Ah, no worries! Thanks for pointing out this kind of stuff. I guess you could say I had the opposite reaction. I thought, “Hey! That reminds me of ReactFX! …Huh? What’s a coroutine?”

I was wondering what the difference was between this and purescript-events as I thought the latter was actual FRP. I stated FRP above as the solution because it seemed too similar to FRP, so that was my understanding at the time (albeit with a bit of confusion for why then was it called ‘coroutines’). Regardless, thanks for further affirming that correction.

That was an assumption on my part. Thanks for correcting that.

Yeah… I ran out of time when I was writing the above guide. So, I figured I would cover Process and get back to it later since that’s how one runs it. Even if I had, it looks like my overview would have been wrong anyways.

Nice!

So, here’s some lingering questions I have:

Nate and Gary both implied that coroutines could be improved in various ways to make it more user-friendly (at least, that’s how I read your statements). What would such improvements look like? Could these be incorporated into purescript-coroutines or should that be a separate library?
Besides the things Nate mentioned above, what else would need to be covered before this guide is complete?
Besides Gary’s example, what other problems would be easily solved (and should be solved) using purescript-coroutines (rather than purescript-event, etc.)?

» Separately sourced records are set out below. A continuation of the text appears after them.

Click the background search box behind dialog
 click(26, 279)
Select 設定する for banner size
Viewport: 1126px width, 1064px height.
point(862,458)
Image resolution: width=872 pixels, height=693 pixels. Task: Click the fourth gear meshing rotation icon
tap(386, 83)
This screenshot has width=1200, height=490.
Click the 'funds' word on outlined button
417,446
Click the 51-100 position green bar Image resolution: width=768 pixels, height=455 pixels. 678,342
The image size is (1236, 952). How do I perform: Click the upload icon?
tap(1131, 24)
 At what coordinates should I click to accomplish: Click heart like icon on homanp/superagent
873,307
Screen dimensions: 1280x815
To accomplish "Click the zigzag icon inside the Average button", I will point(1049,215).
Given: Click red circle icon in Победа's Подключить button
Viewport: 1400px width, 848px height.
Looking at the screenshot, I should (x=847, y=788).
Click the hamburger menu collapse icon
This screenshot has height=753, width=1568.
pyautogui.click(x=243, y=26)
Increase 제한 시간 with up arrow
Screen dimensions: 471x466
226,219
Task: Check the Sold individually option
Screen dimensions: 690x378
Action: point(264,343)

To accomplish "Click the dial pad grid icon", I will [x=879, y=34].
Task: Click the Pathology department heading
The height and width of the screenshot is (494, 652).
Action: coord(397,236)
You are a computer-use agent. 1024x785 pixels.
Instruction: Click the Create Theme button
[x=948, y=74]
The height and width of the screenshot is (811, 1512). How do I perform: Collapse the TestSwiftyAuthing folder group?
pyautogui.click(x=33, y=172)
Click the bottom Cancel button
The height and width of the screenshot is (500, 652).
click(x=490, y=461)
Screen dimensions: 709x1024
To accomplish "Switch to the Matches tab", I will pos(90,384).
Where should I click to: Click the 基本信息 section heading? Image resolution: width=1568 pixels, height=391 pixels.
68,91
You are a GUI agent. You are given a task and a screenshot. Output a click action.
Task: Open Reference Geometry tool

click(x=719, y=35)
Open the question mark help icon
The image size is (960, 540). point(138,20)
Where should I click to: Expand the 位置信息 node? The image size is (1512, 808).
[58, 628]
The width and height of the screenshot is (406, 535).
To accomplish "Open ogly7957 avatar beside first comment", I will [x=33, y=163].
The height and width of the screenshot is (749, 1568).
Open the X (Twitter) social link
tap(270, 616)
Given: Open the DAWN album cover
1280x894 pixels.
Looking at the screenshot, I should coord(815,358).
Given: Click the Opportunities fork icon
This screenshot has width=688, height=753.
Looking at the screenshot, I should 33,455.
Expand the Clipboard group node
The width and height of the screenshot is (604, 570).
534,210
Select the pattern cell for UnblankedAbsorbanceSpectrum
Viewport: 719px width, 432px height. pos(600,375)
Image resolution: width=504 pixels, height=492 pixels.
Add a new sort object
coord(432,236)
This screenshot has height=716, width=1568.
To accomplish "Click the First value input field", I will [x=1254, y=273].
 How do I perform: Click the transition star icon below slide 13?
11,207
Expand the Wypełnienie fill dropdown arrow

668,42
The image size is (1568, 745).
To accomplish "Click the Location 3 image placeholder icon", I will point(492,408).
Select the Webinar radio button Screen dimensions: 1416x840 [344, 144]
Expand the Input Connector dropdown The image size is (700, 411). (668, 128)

natefaubion · March 26, 2020, 3:43pm

There are no performance concerns with the size of the producer queue. It’s implemented as a mutable doubly-linked list, and all the operations are constant time. Honestly I wish I had just this exposed with a PureScript API . The only concern might be memory? There is the cell for the list, and then there is the object for the value/callback, so it will probably use more memory than a given Array. The AVar queue doesn’t need to copy as it grows, so there are some tradeoffs.

Nate and Gary both implied that coroutines could be improved in various ways to make it more user-friendly (at least, that’s how I read your statements).

My main issue with it is that it isn’t clear what the vision or goal of the library is. What workflows and use-cases is it trying to support? Without knowing that, it’s not possible to say whether the semantics are correct or not, or are particularly useful, or what really needs to be added or changed. Most users coming to it have slightly different needs, and I’ve found that it satisfies a very small number of them, so I’m inclined to recommend other solutions.

thomashoneyman · June 22, 2020, 1:34am

This has been added to the coroutines library and can be iterated on from there. Thanks, Jordan!

JordanMartinez · June 22, 2020, 8:13pm

Thanks for finishing it, @thomashoneyman!